[Opening SUPPLIED RECORDS section]
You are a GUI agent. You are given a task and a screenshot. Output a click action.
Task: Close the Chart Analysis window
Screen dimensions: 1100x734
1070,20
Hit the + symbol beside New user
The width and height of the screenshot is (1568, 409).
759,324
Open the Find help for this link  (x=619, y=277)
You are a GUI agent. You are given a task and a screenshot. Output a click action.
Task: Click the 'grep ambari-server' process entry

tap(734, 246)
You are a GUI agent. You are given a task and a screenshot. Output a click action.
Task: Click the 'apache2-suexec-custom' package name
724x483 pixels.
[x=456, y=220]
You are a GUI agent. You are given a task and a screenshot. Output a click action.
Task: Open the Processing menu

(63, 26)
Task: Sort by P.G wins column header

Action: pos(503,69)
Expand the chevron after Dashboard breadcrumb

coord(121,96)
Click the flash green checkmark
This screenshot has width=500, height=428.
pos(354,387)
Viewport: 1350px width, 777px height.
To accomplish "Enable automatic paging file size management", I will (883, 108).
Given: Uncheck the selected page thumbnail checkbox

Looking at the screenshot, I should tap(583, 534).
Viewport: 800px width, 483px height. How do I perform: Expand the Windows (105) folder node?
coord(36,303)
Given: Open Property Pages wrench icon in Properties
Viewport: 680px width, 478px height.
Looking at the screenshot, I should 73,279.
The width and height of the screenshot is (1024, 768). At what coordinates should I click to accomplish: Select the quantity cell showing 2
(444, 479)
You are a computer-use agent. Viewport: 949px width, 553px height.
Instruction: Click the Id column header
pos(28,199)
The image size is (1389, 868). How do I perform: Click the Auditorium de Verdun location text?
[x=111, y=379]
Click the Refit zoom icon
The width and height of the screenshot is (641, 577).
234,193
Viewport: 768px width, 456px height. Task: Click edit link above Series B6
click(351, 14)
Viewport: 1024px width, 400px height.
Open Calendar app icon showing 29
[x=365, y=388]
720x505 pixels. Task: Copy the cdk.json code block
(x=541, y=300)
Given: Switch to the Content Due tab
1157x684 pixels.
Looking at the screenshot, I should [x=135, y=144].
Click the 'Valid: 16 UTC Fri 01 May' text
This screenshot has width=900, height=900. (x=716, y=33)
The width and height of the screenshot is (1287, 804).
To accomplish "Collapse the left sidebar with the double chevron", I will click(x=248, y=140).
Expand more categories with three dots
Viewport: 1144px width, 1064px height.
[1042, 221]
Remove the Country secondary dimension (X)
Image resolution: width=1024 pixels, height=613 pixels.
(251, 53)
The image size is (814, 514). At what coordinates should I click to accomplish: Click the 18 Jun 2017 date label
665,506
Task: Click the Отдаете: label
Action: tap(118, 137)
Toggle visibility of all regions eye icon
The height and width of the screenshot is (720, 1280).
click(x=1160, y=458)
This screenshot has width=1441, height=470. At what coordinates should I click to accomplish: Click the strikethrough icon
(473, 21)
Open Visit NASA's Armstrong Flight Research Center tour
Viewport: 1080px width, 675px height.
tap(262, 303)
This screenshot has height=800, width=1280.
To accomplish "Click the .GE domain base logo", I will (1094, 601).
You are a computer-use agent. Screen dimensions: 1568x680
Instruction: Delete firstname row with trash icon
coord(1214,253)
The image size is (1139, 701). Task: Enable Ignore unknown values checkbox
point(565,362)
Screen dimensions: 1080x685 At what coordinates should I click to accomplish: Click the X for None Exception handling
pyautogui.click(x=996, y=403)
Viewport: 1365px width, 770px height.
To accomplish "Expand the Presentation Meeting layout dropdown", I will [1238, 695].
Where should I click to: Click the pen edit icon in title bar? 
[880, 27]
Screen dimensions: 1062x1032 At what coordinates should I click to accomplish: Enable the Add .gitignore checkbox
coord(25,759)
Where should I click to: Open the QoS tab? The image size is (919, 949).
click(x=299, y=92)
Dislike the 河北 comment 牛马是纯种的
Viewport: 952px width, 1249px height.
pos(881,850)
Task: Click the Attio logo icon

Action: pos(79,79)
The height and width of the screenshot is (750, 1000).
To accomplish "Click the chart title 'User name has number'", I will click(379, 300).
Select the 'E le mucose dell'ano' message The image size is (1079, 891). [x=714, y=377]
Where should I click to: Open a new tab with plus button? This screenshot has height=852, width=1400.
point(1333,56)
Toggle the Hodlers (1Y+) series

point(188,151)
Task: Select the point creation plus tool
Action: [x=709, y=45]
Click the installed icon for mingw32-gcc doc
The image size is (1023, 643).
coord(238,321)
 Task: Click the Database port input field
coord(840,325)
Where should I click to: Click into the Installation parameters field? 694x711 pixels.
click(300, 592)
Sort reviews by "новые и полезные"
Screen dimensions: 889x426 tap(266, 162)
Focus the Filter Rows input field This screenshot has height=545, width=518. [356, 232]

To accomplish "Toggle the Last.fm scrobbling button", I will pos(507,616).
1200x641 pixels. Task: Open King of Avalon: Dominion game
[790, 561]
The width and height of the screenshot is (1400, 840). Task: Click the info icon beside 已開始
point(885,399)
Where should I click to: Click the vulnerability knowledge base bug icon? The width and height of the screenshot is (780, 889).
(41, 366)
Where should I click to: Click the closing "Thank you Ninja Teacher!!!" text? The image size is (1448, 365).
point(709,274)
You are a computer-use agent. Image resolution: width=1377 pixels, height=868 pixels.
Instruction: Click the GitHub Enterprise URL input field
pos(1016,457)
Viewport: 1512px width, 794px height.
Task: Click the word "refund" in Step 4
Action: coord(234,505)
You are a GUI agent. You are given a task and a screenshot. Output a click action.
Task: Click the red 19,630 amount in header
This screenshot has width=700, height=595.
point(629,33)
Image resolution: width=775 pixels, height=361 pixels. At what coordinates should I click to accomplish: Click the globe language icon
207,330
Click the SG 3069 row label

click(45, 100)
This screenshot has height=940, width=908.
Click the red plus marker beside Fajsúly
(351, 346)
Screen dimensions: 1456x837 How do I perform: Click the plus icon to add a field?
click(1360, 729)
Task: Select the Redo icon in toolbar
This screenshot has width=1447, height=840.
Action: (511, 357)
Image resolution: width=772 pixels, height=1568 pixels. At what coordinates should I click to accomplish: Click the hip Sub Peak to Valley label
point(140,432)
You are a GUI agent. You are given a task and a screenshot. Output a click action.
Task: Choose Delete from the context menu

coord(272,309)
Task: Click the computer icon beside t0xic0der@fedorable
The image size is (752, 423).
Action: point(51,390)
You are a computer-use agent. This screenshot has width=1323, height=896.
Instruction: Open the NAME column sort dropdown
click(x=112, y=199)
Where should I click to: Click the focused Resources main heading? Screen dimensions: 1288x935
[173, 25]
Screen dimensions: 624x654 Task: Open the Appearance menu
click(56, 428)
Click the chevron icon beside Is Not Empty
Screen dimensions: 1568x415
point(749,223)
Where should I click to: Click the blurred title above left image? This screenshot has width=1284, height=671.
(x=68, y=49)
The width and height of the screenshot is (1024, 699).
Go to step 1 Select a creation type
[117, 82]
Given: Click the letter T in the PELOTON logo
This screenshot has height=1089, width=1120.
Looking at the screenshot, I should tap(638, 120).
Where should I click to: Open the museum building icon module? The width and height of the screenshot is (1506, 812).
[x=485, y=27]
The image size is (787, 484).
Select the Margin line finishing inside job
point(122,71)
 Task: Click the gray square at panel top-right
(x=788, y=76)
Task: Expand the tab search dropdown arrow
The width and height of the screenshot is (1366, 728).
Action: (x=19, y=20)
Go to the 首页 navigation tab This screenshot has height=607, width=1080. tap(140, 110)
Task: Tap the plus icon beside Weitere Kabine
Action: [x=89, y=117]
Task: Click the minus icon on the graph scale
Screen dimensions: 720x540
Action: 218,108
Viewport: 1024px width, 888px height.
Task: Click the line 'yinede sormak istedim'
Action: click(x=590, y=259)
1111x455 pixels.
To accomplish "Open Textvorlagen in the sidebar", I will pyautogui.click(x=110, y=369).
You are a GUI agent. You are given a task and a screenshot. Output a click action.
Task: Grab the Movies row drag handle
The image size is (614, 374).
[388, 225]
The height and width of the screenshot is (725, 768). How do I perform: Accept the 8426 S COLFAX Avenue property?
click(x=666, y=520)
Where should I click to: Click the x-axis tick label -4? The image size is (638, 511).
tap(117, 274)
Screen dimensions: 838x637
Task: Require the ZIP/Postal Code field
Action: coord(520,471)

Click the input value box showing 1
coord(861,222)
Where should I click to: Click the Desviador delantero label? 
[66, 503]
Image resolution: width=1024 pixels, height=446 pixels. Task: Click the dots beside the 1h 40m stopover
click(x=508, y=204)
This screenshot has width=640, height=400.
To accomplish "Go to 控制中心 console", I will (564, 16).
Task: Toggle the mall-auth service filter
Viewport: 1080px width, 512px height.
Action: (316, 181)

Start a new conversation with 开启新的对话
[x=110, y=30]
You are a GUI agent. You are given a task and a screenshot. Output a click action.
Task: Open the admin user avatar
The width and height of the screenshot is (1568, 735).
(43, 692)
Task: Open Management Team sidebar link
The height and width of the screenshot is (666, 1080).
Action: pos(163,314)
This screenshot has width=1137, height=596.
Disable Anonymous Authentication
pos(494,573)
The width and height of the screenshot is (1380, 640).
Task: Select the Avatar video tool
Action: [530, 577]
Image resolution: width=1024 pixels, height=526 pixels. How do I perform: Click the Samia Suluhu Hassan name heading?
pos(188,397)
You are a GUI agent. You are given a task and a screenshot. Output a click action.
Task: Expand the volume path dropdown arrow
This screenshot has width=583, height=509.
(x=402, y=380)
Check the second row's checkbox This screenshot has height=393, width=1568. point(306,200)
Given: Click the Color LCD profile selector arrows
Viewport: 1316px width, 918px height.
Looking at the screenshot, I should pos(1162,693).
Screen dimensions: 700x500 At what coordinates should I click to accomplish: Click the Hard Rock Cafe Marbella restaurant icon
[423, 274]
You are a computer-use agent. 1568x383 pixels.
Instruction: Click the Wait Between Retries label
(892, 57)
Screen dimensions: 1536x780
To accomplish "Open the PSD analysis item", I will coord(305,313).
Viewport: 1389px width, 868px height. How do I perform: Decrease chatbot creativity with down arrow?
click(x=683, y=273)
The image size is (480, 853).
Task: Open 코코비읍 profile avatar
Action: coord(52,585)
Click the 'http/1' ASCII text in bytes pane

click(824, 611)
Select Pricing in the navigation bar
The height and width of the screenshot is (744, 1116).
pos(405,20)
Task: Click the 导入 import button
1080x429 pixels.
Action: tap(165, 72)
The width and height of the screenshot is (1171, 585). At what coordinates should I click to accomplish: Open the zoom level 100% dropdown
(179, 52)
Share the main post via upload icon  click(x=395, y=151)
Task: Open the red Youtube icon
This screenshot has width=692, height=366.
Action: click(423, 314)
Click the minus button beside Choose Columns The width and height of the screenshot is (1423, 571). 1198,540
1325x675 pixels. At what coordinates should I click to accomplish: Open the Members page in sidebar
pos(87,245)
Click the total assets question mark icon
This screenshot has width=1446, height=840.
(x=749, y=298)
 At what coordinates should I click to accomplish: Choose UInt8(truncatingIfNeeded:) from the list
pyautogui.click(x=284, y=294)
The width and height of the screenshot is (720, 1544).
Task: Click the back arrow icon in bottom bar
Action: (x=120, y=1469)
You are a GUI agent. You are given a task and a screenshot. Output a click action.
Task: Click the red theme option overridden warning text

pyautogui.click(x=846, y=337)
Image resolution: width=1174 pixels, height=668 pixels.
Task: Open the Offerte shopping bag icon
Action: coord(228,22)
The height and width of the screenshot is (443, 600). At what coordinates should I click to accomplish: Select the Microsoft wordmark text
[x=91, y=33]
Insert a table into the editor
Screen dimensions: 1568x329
[Closing SUPPLIED RECORDS section]
Only the lines above starting at the line that holds "Where should I click to: Open a" and ending at the line that holds "You are a computer-use agent. Image" are to be repeated, exactly and in full.

Where should I click to: Open a new tab with plus button? This screenshot has height=852, width=1400.
point(1333,56)
Toggle the Hodlers (1Y+) series

point(188,151)
Task: Select the point creation plus tool
Action: [x=709, y=45]
Click the installed icon for mingw32-gcc doc
The image size is (1023, 643).
coord(238,321)
 Task: Click the Database port input field
coord(840,325)
Where should I click to: Click into the Installation parameters field? 694x711 pixels.
click(300, 592)
Sort reviews by "новые и полезные"
Screen dimensions: 889x426 tap(266, 162)
Focus the Filter Rows input field This screenshot has height=545, width=518. [356, 232]

To accomplish "Toggle the Last.fm scrobbling button", I will pos(507,616).
1200x641 pixels. Task: Open King of Avalon: Dominion game
[790, 561]
The width and height of the screenshot is (1400, 840). Task: Click the info icon beside 已開始
point(885,399)
Where should I click to: Click the vulnerability knowledge base bug icon? The width and height of the screenshot is (780, 889).
(41, 366)
Where should I click to: Click the closing "Thank you Ninja Teacher!!!" text? The image size is (1448, 365).
point(709,274)
You are a computer-use agent. Image resolution: width=1377 pixels, height=868 pixels.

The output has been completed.